Atrasos
Como de costume acordei com a luz do Sol invadindo o quarto pela janela antes de o despertador tocar às 06:45 h. Reprogramo-o para as 07:15 h sabendo que perderia o ônibus das 07:05 h e consequentemente não chegaria ao escritório às 08:00 h.
07:30 h, avisto o coletivo dobrar a esquina da avenida, jogo fora a guimba do cigarro e faço sinal para o motorista imaginando se o carro estaria mais ou menos cheio e em que lugar ela estaria. Subo os três degraus e, antes de atravessar a roleta a vejo no seu traje habitual: tênis esportivos, calça preta, abrigo do time de futebol rival ao meu e fones de ouvido escondidos sobre os cabelos soltos que chegam até os ombros.
Em pé no corredor, seguro o balaústre com uma mão e com a outra deslizo a tela do celular fingindo que leio alguma coisa importante, enquanto a observo de soslaio. No ponto central, descemos. Por uma feliz coincidência, fazemos a baldeação para a mesma linha que leva à zona Leste da cidade. Semanas atrás, nas primeiras vezes que atrasei deliberadamente por conta de noites mal dormidas, não sabia como me deslocar até o outro ponto que fica a cinco quadras de distância.
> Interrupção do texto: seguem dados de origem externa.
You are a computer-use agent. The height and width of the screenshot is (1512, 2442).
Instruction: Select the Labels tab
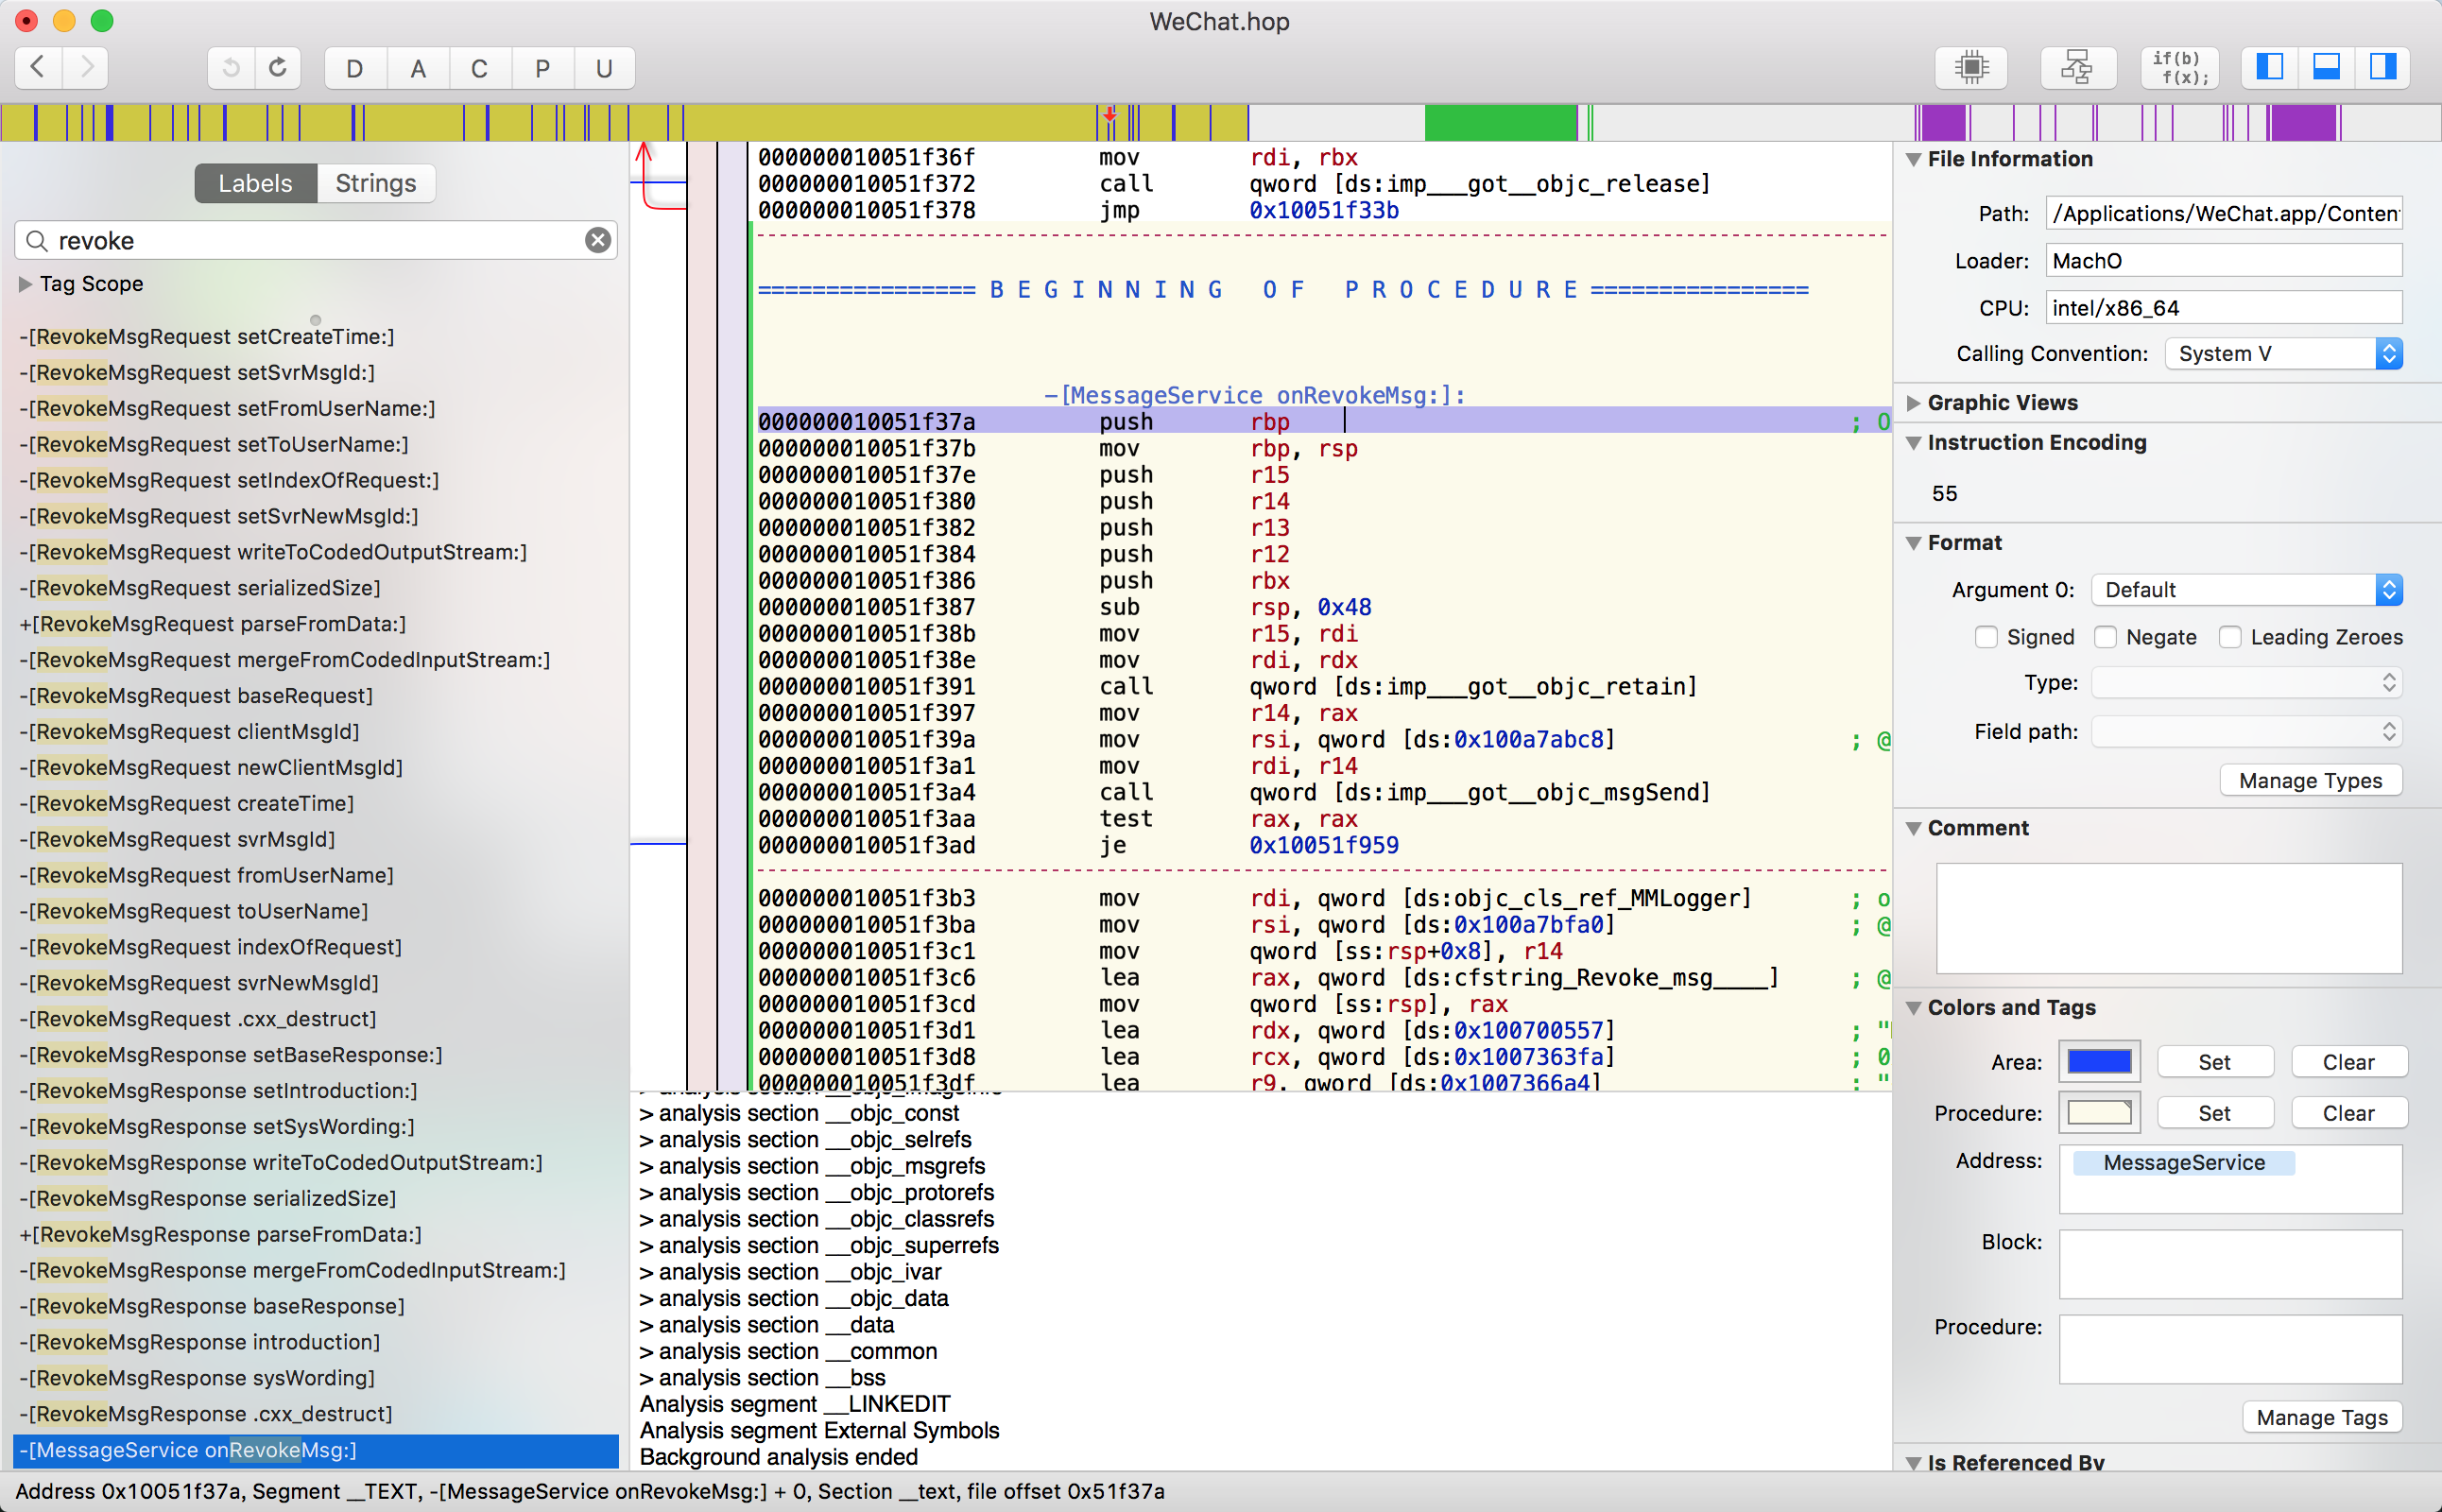(x=255, y=183)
Será que se eu a deixasse ir na frente daria a impressão que a estaria seguindo? E se fosse mais rápido pareceria que estava tentando ganhar uma corrida inútil?
Decido fazer um caminho diferente e subo até o ponto pela rua lateral a qual ela costuma subir. Chego a parada antes e fico observando a esquina na qual ela apareceria. Transeuntes vem e vão e nada da minha musa. Olho para a direita e lá está ela, vindo pelo mesmo caminho que fiz.
Minha cabeça começa a conjecturar… “poxa vida, acho que ela também me nota e veio no meu encalço.” Cético replico: “não Hank, é apenas uma coincidência, ela nem olha pra você e está sempre com aquele ar indiferente que as mulheres belas tem para com os homens medianos.”
O busão segue seu caminho e ela desce dois pontos antes de mim. No trajeto fico imaginando onde trabalha, que música é aquela que toca em seus ouvidos, será que ela gosta de tomar sorvete? Qual será o seu nome? Chego no escritório, sirvo-me um copo de café e vou para minha mesa fazer as tarefas cotidianas. Abro o editor de texto e, agora, escrevo o final dessa crônica reticente.